Abstract
Meiosis in female oocytes lack centrosomes, the major microtubule-organizing center, which may make them especially vulnerable to aneuploidy. In the acentrosomal oocytes of Drosophila, meiotic spindle assembly depends on the chromosomal passenger complex (CPC). Aurora B is the catalytic component of the CPC while the remaining subunits regulate its localization. Using an inhibitor of Aurora B activity, Binucleine 2, we found that continuous Aurora B activity is required to maintain the oocyte spindle during meiosis I. Furthermore, the necessity of a kinase for spindle regulation suggests that spindle dynamics is regulated by phosphatases. Our result have shown that the protein complex Protein Phosphatase 2A (PP2A) opposes CPC activity, probably by dephosphorylating spindle associated proteins such as the Kinesins. PP2A exists in two varieties, B55 and B56. While both antagonize Aurora B, they typically exhibit different localization and function. B55 has only minor roles in meiosis I spindle function. The B56 subunit is encoded by two partially redundant paralogs in the Drosophila genome, wdb and wrd. Knocking down both B56 subunits showed they are critical for multiple functions during meiosis I, including maintaining sister centromere and arm cohesion, end-on microtubule attachments, and the metaphase I arrest in oocytes.

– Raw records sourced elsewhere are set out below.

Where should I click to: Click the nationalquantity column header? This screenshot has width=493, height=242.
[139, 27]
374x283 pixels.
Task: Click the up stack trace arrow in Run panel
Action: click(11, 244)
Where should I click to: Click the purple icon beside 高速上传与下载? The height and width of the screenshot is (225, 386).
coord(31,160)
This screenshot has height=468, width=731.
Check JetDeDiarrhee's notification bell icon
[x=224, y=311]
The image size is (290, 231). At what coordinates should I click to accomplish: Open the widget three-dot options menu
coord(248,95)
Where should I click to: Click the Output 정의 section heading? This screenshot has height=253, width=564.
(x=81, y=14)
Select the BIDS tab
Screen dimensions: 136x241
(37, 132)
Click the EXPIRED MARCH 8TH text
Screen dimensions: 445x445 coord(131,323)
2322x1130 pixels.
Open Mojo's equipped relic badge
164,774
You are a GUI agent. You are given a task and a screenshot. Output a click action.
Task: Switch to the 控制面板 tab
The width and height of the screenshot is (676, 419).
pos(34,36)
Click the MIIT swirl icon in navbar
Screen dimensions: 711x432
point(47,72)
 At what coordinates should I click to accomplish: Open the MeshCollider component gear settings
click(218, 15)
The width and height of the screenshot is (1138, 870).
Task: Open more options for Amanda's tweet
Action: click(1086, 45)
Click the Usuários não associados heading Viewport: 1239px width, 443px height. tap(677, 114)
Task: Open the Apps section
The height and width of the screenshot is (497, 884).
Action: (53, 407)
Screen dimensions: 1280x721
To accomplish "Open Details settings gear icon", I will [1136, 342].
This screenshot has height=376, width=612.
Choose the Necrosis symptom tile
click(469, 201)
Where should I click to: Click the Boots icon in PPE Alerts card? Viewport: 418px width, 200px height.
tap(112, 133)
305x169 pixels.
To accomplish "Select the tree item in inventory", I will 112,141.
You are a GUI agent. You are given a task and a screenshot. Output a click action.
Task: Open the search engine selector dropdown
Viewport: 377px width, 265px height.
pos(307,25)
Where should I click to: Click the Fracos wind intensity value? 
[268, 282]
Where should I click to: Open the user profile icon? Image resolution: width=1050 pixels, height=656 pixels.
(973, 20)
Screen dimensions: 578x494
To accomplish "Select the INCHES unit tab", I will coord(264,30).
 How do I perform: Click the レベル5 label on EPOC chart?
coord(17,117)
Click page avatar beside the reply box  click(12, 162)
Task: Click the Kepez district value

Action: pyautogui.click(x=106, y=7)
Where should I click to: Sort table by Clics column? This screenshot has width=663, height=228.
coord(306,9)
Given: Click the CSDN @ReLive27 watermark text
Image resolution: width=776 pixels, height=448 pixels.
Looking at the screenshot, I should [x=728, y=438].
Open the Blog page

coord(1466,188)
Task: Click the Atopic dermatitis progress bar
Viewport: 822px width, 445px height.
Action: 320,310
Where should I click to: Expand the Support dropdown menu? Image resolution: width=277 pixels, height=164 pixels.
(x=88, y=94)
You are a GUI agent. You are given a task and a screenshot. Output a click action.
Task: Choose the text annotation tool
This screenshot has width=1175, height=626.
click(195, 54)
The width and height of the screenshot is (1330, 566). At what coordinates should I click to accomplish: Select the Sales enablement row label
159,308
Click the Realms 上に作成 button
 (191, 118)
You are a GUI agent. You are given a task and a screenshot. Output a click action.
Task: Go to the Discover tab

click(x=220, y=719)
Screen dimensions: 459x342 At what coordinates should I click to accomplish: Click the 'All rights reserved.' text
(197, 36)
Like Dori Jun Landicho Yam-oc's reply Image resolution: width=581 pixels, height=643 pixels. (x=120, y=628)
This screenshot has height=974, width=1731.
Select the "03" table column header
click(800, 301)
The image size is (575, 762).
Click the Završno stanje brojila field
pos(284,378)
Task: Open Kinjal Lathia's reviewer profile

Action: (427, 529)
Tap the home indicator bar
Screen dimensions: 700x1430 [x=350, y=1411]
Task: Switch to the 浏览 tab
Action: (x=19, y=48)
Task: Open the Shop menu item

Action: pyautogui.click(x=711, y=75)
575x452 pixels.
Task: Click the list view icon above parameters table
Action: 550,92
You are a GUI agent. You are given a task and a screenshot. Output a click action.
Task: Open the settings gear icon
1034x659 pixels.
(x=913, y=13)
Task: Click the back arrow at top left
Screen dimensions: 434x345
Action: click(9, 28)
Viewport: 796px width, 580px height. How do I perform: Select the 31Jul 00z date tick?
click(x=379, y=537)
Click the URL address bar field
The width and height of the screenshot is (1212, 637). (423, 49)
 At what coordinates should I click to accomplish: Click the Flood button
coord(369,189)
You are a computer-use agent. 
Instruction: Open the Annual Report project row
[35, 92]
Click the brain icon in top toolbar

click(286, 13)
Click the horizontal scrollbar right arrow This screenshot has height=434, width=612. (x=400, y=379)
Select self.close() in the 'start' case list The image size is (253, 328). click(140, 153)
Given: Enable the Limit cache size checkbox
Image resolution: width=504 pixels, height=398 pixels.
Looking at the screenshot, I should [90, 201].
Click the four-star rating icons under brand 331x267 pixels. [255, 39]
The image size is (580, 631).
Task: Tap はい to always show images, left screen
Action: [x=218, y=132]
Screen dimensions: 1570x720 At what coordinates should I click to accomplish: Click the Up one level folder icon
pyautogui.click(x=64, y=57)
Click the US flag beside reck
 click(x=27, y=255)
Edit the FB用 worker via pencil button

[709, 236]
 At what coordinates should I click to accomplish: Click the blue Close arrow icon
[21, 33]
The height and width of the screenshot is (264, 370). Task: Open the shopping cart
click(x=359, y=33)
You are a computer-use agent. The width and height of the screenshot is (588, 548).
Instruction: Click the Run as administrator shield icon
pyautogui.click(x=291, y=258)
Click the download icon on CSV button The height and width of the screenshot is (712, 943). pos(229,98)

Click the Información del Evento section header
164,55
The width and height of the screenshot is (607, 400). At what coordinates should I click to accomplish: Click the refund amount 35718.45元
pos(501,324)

We found that WDB recruitment to the centromeres depends on BubR1, MEI-S332, and kinetochore protein SPC105R. However, only SPC105R is required for cohesion maintenance during meiosis I. We propose that SPC105R promotes cohesion maintenance by recruiting two proteins that further recruit PP2A, MEI-S332, and the Soronin homolog Dalmatian.
Competing Interest Statement
The authors have declared no competing interest.